After 30 years of teaching, and riding his bike to work for almost every single day of those 30 years, David retired in 2020. He greatly enjoyed working with his colleagues and having the opportunity to share his work and ideas with the many students he taught. In 2021, David and his wife and their children and families were all able to travel to Namibia together for 6 weeks. The Himba called David Odavido and it meant the world to him to be able to visit them and say goodbye, knowing that his health might prevent him from making future trips. Many of his Himba friends and informants had passed away over the years, but he was able to have one last exchange with a dear friend named Katwerwa who told David that he'd had a dream that David had come to visit him one last time before both of them passed on.
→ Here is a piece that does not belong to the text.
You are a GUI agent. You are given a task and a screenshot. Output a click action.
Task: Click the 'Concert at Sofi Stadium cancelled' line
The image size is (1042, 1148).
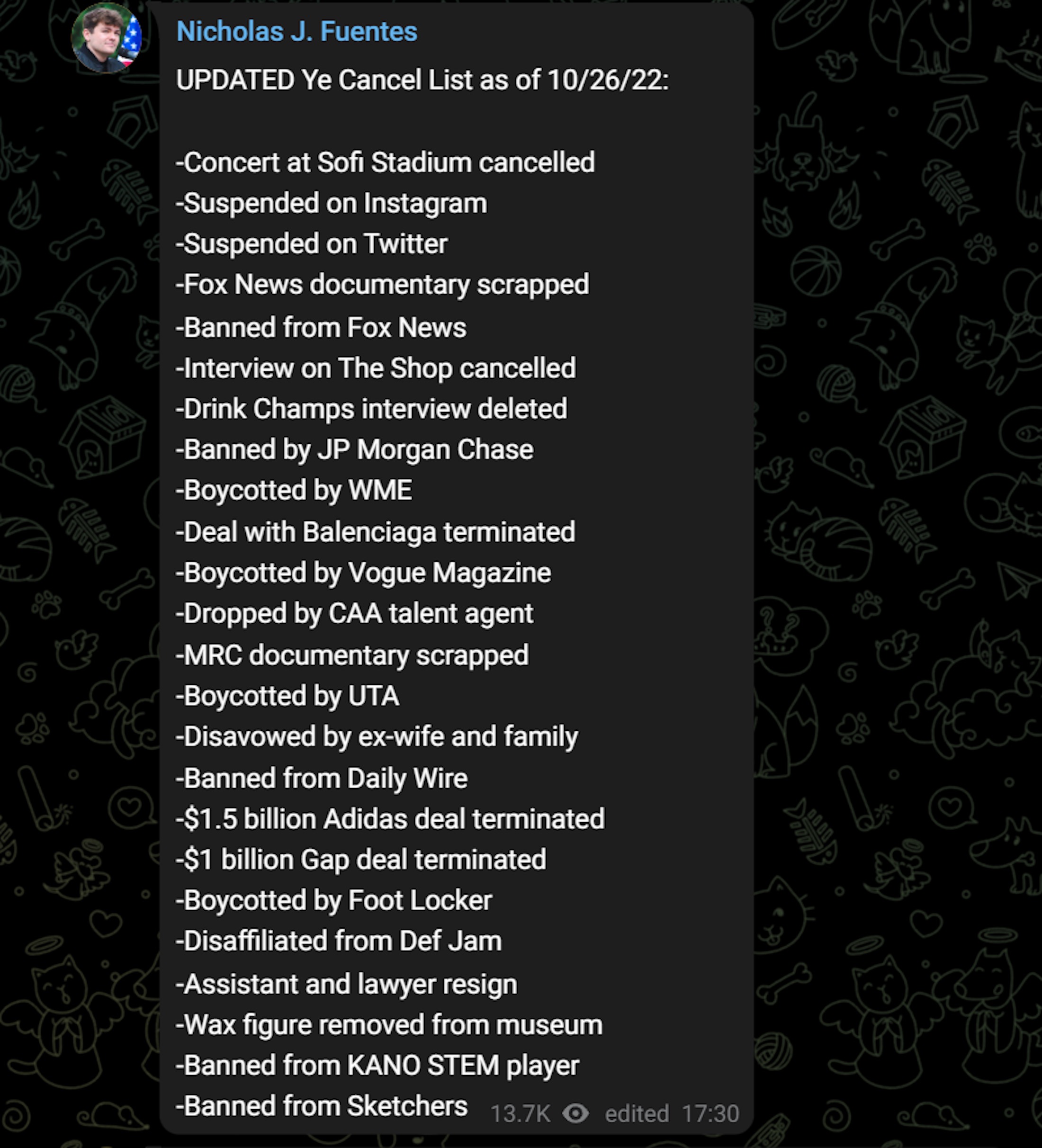386,162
David was an extremely loving husband and father and took his wife and four children on all of his many travels whenever possible and was the fearless leader of endless family adventures (and countless misadventures too!). He never even entertained failure as an option in one of his many plans or schemes because he could jerry-rig just about anything and sweet talk basically anyone into assisting him (let's just say he got a giant piece of elephant dung through airport security one time). David was always quick with a joke and had a nickname for almost everyone he knew, was an accomplished chef who never met a dessert that was too big or too rich, worked harder and longer than anyone, always had a dream or project he was excited about, played the piano beautifully, and owned more books than a library. He thought and felt deeply and always gave heartfelt advice. Despite doing a lot of it in Africa, David loathed camping and was often known to say that his idea of camping was a hotel without room service. He believed that duct tape and twine could fix anything, that hot fudge should be eaten by the spoonful, and that talking to himself in the shower or while vacuuming would sort out all of his problems. He didn't believe in sunscreen, desserts that weren't made from scratch, or that there was any souvenir too big or impossible to fit in a suitcase. David was a one of a kind person and it is impossible to sum him up in just a few paragraphs, but the number of people whose lives he touched is immeasurable. For someone who was incredibly private and never liked to speak of himself, his loss is felt by many around the world.
David passed away on December 11th, 2024 after a lengthy battle with early onset Alzheimer's disease and is survived by his wife, Michelle, and their four children: Ellie (Andrew) Madsen, Margot Crandall, Nicholas (Melanie) Crandall, Drew (Lincoln) Crandall; his two grandchildren, Art and Flora Madsen; and his two brothers, Steven (Tami) Crandall and Bruce (Caren) Crandall. He is preceded in death by his parents, Bill and Edith Crandall.
In lieu of flowers, please eat a delicious dessert in his honor.